Renal caspase-like activities were determined kinetically in homogenates of tissue obtained after 24 hours (a and c) and 2 hours (b and d) of renal reperfusion in a fluorogenic substrate assay in which Ac-YVAD-amc (caspase-1–like) (a and b) or Ac-DEVD-amc (caspase-3–like) (c and d) served as substrates. Note that these data may represent a more generalized form of caspase activation, as outlined in the main text. Data are expressed as the increase in fluorescence as a function of time, normalized against data obtained from the sham-operated group. The groups that indicate t = 2 on the x-axis received the indicated treatment after 2 hours of reperfusion. All other groups were treated at the time of reperfusion. *P < 0.05, **P < 0.01 vs. control-treated animals. ^#P < 0.05, ^##P < 0.01 vs. contralateral control kidney. The data shown are mean ± SEM.

Figure 3

The extent of renal apoptosis in different treatment groups is also reflected by the presence of fragmented DNA (as a result of internucleosomal DNA cleavage), amplified by LM-PCR and then viewed on ethidium bromide–stained gel. M, molecular weight markers (range: 100–2,000 bp).

Figure 4

Renal function in the different experimental groups as reflected by BUN content. **P < 0.01, ***P < 0.001 vs. control-treated animals. The data shown are mean ± SEM.

Figure 5

Representative light micrographs (a and b) showing infiltrating neutrophils in areas with impaired renal morphological integrity in biopsies obtained from mice subjected to renal I/R after 1 day of reperfusion (a).

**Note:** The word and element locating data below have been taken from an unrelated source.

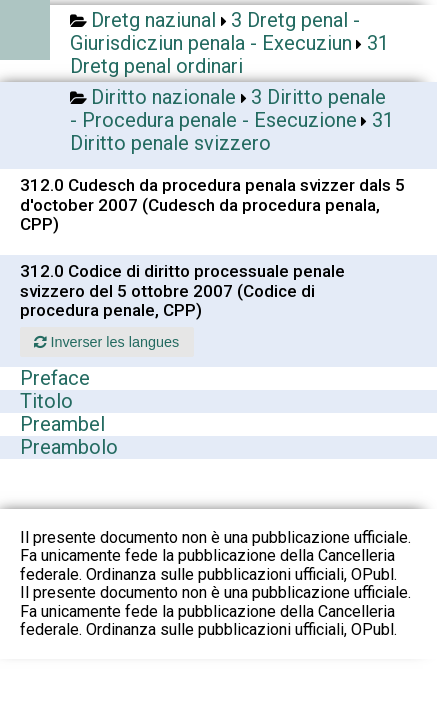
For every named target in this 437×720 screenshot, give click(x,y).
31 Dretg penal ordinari (229, 54)
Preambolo (69, 447)
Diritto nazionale (163, 97)
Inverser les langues (106, 342)
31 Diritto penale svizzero (232, 131)
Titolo (46, 401)
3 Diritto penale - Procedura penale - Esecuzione (228, 108)
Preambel (62, 424)
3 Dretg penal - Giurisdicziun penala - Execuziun (215, 31)
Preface (55, 378)
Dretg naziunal (153, 20)
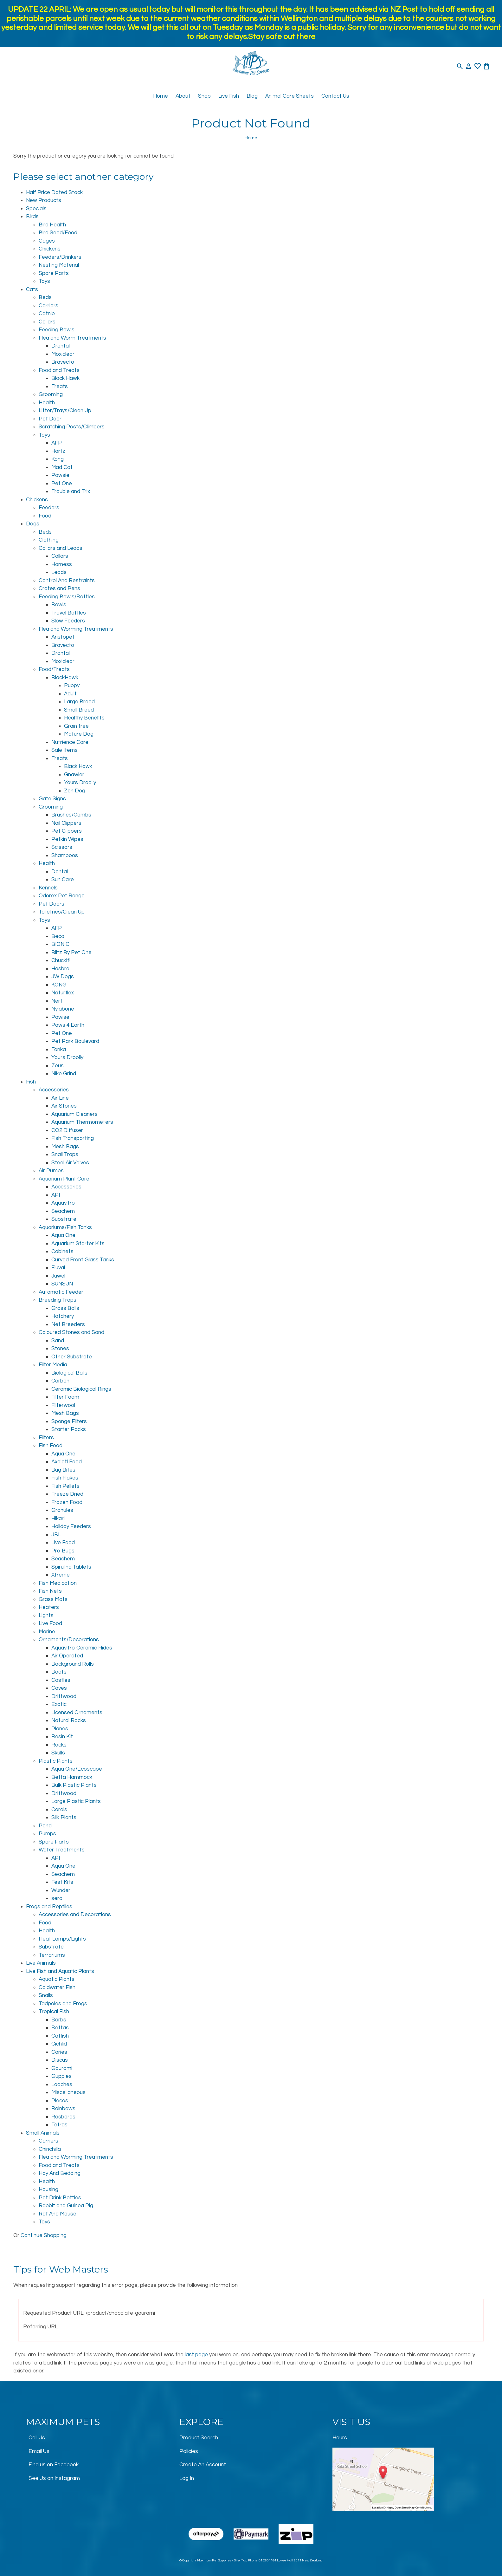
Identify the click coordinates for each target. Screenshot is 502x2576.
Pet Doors (51, 904)
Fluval (58, 1268)
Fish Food (50, 1445)
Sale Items (64, 750)
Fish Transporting (72, 1138)
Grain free (76, 726)
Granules (62, 1510)
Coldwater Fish (57, 1987)
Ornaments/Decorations (69, 1640)
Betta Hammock (71, 1777)
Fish (31, 1082)
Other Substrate (71, 1357)
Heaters (49, 1607)
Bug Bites (63, 1470)
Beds (45, 297)
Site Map (240, 2560)
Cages (47, 241)
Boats (59, 1672)
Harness (61, 564)
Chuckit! (60, 960)
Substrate (63, 1219)
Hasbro (60, 969)
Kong (57, 459)
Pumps (47, 1834)
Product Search (198, 2438)
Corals (59, 1809)
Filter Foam (65, 1397)
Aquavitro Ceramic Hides (81, 1648)
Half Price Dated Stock (54, 192)
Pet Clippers (66, 831)
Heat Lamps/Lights (62, 1939)
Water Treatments (62, 1850)
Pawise (60, 1017)
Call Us (37, 2438)
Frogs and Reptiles (49, 1906)
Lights (46, 1615)
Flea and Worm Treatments (72, 338)
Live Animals (41, 1963)
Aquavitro (63, 1203)
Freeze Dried (67, 1494)
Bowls (58, 605)
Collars (47, 322)
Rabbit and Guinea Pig (66, 2205)
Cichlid (59, 2044)
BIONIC (60, 944)
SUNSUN (62, 1284)
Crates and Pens (59, 588)
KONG (59, 985)
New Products (43, 200)
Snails (46, 1995)
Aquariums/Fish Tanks (65, 1227)
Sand (57, 1340)
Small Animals (43, 2133)
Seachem (63, 1211)
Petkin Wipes (67, 839)
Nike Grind (63, 1074)
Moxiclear (62, 354)
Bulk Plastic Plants (74, 1785)
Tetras (59, 2125)
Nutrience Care (69, 742)
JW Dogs (62, 976)
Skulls (58, 1753)
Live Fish (228, 96)
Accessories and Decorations (75, 1914)
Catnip (47, 313)
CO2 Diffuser (67, 1130)
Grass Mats (53, 1599)
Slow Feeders (68, 621)
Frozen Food (66, 1502)
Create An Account (202, 2465)
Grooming (51, 394)
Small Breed (79, 710)
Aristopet (62, 637)
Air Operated (67, 1656)
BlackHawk (64, 677)
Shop (204, 96)
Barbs (58, 2020)
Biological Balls (69, 1373)
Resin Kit (62, 1737)
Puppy (72, 685)
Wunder (60, 1890)
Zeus (57, 1066)
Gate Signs (52, 799)
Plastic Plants (56, 1761)
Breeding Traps (57, 1300)
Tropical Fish (54, 2011)
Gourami (61, 2068)
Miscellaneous (68, 2092)
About (183, 96)
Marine (47, 1632)
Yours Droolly (80, 782)
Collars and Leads (60, 548)
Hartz (58, 451)
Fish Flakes (64, 1478)
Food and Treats (59, 370)
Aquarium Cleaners (74, 1114)
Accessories (54, 1090)
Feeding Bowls (56, 330)
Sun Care (62, 879)
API (55, 1195)
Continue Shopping (44, 2235)
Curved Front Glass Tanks (82, 1260)
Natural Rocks (68, 1720)
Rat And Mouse (57, 2214)
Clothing (49, 540)
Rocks (59, 1745)
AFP (56, 443)
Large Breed (79, 702)
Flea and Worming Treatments (76, 629)
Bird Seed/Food (58, 233)
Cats (32, 289)
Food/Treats (54, 669)
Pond (45, 1826)
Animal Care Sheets (289, 96)
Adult (70, 694)
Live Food (63, 1542)
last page (196, 2355)
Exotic (59, 1704)
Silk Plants (63, 1817)
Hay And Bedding (59, 2173)
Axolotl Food (66, 1462)
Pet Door (50, 419)
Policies (188, 2451)
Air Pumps (51, 1171)
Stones (60, 1348)
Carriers (48, 306)
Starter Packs (68, 1429)
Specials (36, 208)
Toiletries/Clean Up (62, 912)
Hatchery (62, 1316)
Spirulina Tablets (71, 1567)
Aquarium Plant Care (64, 1179)
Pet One (61, 483)
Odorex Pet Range (62, 896)
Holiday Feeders (71, 1526)
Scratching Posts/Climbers (72, 427)
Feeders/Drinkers (60, 257)
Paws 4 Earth (67, 1025)
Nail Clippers (66, 823)
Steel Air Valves (70, 1163)
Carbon (60, 1381)
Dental (59, 872)
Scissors (61, 847)
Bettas (60, 2028)
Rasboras (63, 2117)
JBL (56, 1535)
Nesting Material (59, 265)
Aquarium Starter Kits (78, 1243)
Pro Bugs (62, 1551)
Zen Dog (74, 791)
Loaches (61, 2084)
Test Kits (62, 1882)
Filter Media (53, 1365)
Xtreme (60, 1575)
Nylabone (62, 1009)
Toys (44, 281)
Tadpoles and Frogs (63, 2004)
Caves (59, 1688)
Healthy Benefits (84, 718)
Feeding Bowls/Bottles (67, 597)
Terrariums (52, 1955)
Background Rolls (72, 1664)
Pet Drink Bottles (60, 2198)
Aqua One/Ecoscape (76, 1769)
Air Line (60, 1098)
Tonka (58, 1049)
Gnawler (74, 774)
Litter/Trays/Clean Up (65, 410)
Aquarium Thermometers (82, 1122)
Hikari (58, 1518)
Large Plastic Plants (76, 1801)
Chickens (50, 249)
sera (56, 1898)
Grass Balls (65, 1308)
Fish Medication (58, 1583)
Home (160, 96)
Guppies (61, 2076)
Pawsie (60, 475)
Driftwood (63, 1696)
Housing (48, 2189)
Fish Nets (50, 1591)
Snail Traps (64, 1154)
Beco (57, 936)
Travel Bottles (68, 613)
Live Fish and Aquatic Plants (60, 1971)
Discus (59, 2060)
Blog (252, 96)
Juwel (58, 1276)
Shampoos (64, 855)
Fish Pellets (65, 1486)
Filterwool (63, 1405)
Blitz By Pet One (71, 952)
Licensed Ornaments (76, 1712)
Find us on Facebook (54, 2465)
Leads (59, 572)
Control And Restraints (67, 580)
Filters (46, 1438)
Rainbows (63, 2108)
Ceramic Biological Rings (81, 1389)
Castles (60, 1680)
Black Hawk (65, 378)
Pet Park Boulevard (75, 1041)
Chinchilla (50, 2149)
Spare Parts (54, 273)
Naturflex (62, 993)
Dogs (32, 524)
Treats (59, 386)
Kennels (48, 888)
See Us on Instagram (54, 2478)
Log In (186, 2478)
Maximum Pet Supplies (214, 2560)
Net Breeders (68, 1324)
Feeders (49, 508)
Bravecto (62, 362)
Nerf (56, 1001)
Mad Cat (62, 467)
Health (47, 403)
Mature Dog (78, 734)
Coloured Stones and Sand (71, 1332)
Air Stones (64, 1106)
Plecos (59, 2101)
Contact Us (335, 96)
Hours (339, 2438)
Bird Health (52, 225)
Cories (59, 2052)
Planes (59, 1729)
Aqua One (63, 1235)
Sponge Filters (69, 1421)
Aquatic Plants (56, 1979)
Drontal (60, 346)
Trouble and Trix (70, 491)
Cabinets (62, 1251)
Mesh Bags (65, 1146)
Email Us (39, 2451)
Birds (32, 216)
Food (45, 516)
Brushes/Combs (71, 815)
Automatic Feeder (61, 1292)
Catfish (60, 2036)
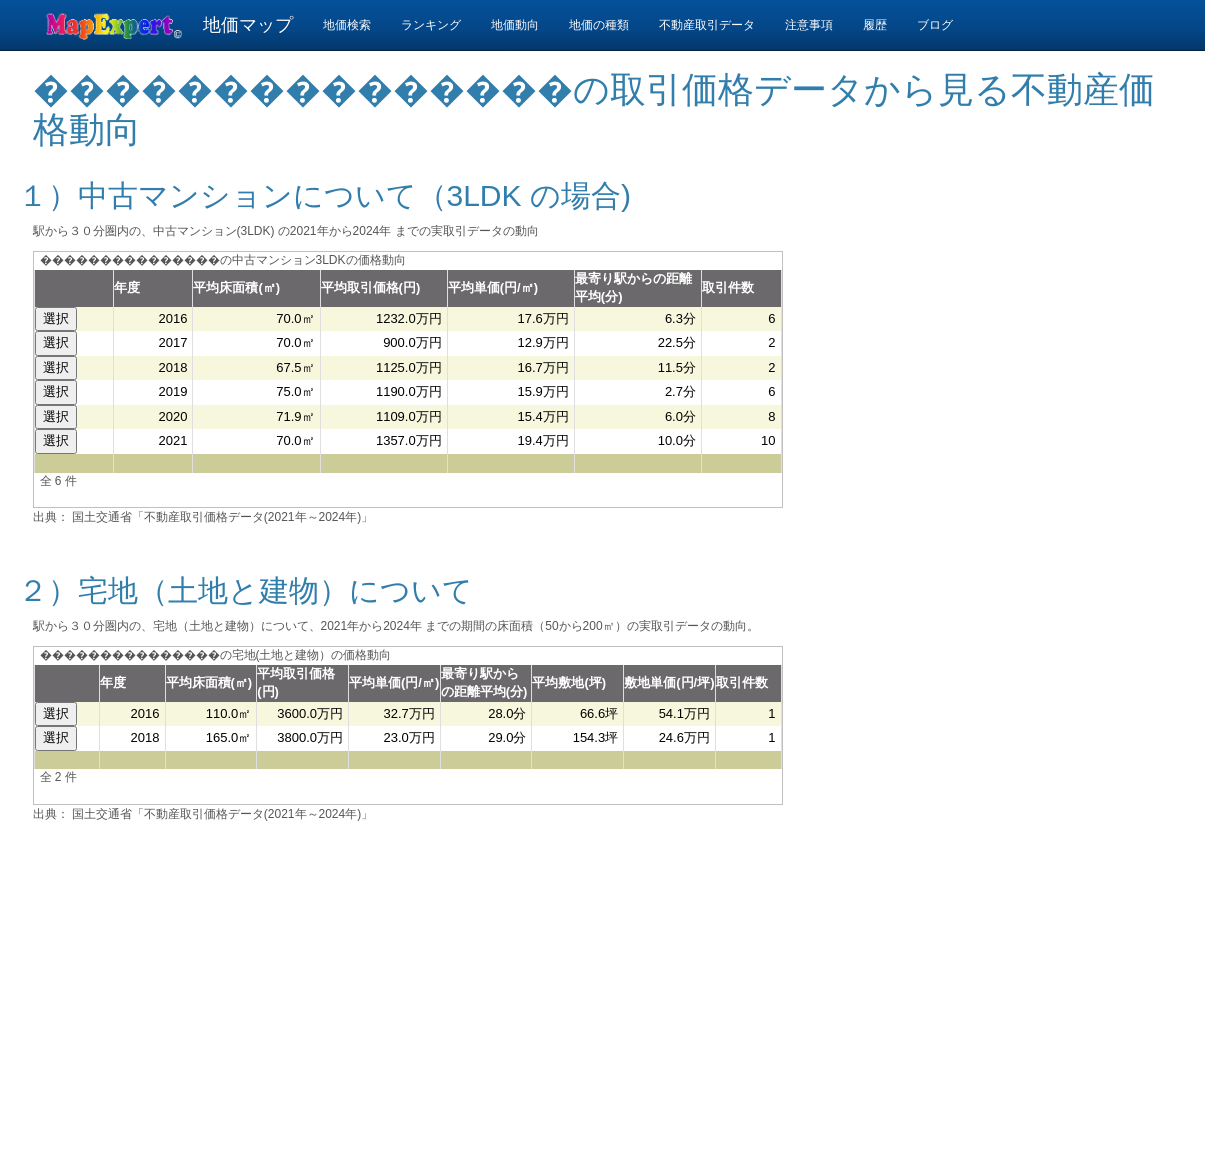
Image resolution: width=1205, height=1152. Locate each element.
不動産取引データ (707, 25)
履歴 (875, 25)
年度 (127, 287)
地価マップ (248, 25)
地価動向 (515, 25)
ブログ (935, 25)
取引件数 (728, 287)
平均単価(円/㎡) (493, 287)
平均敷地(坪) (569, 682)
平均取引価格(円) (371, 287)
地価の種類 (599, 25)
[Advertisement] (993, 347)
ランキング (431, 25)
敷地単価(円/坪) (669, 682)
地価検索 (347, 25)
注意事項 (809, 25)
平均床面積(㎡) (236, 287)
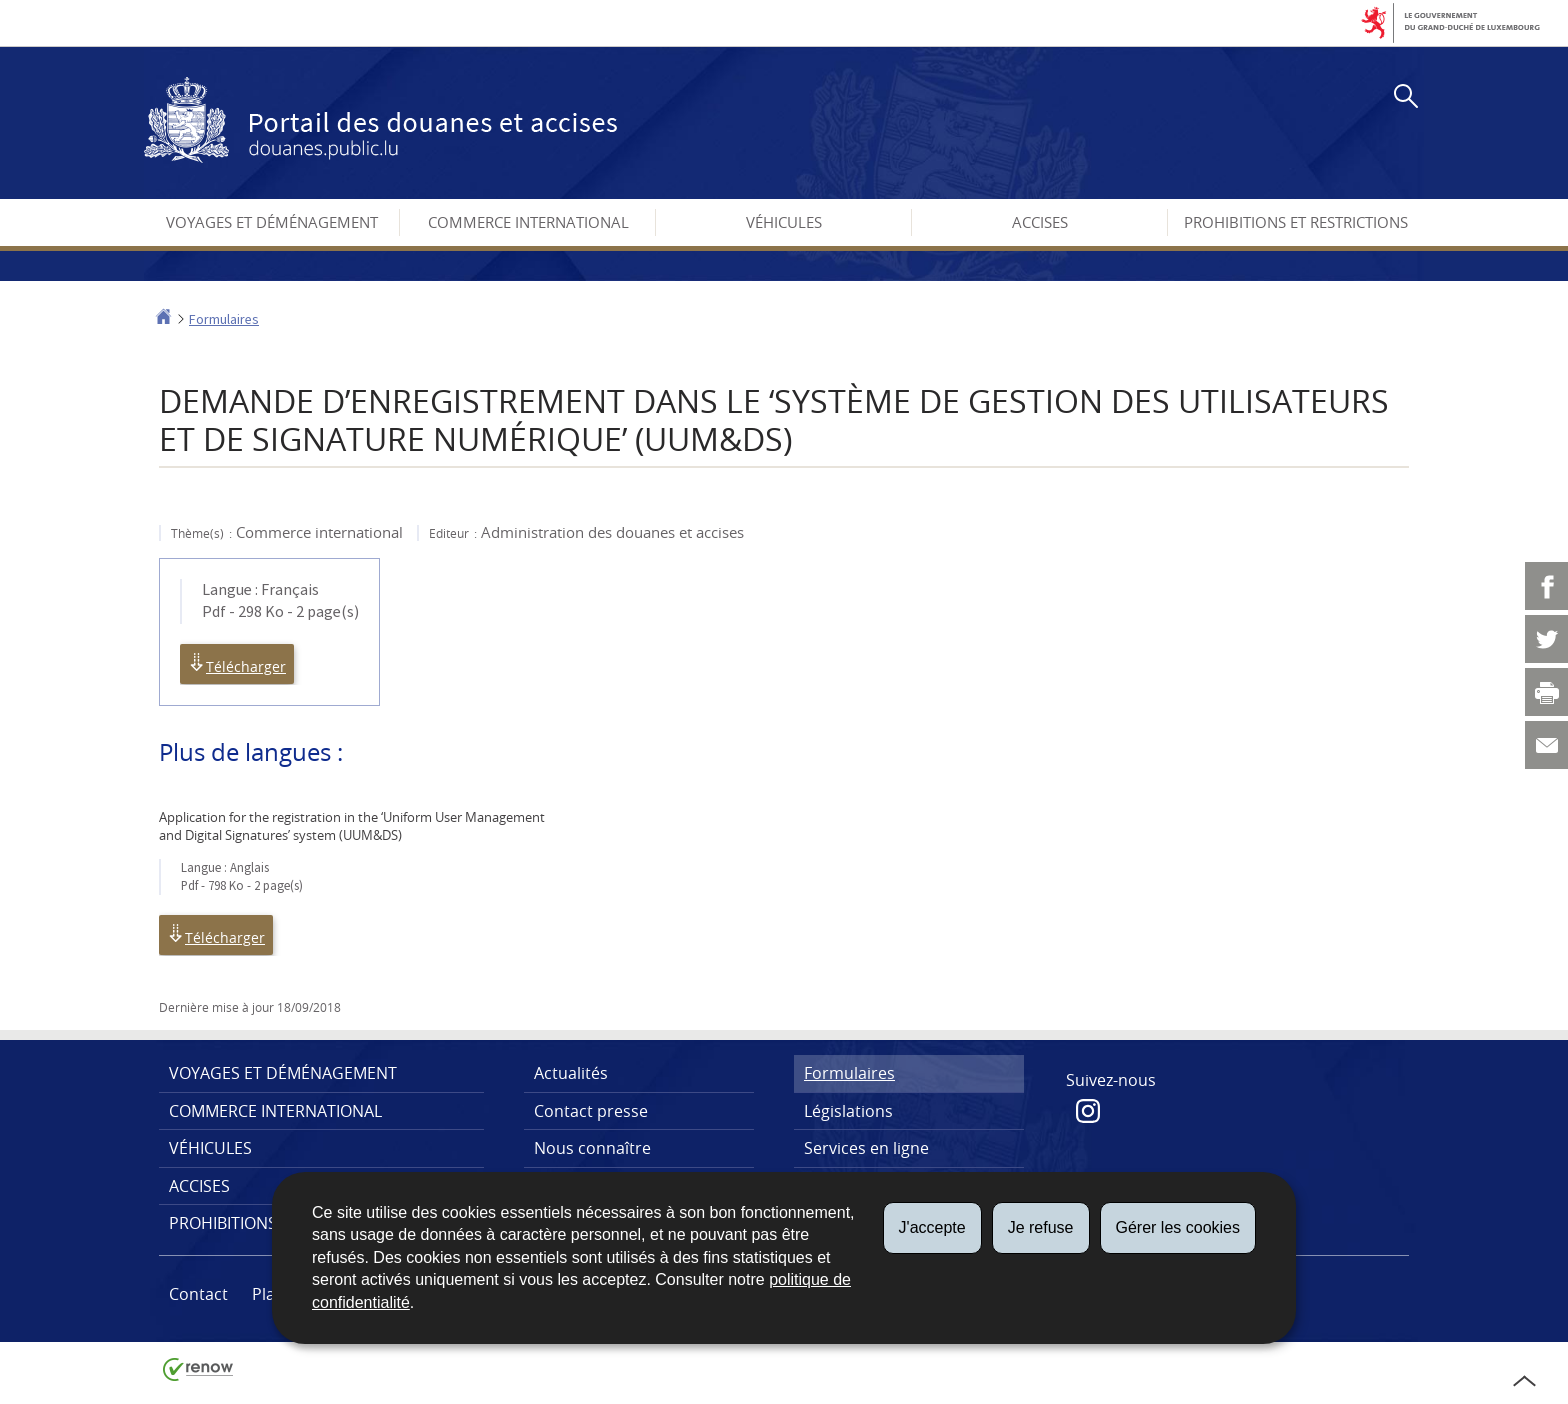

Neutrophils were stained with the anti-murine neutrophil mAb Gr-1. Neither loss of morphological integrity nor infiltrating neutrophils were observed in kidneys obtained from sham-operated mice (b) (×200). Neutrophil influx was assessed quantitatively by determination of MPO increase at 2 hours and 1 day of reperfusion (c). Values are presented relative to the amount of MPO present in the contralateral kidney harvested immediately after reperfusion, and then normalized with respect to the MPO increase at day 1 in PBS-treated mice subjected to I/R. *P < 0.05 vs. control-treated animals. The data shown are mean ± SEM.

Figure 6

Posttranslational processing of the EMAP-II protein is induced in parallel with apoptosis after as little as 2 hours of reperfusion. Western blots were performed with protein isolated from kidneys in mice that were sacrificed after different periods of reperfusion. Incubation with the EMAP-II antiserum SA 2846 revealed constitutive expression of inactive pro–EMAP-II, which resulted in a 43-kDa band. After 2 hours of reperfusion, the presence of 23-kDa mature EMAP-II was observed, which was even more apparent after 24 hours of reperfusion. Antiapoptotic treatment at the time of reperfusion with IGF-1 or ZVAD-fmk evidently inhibited I/R-induced EMAP-II maturation.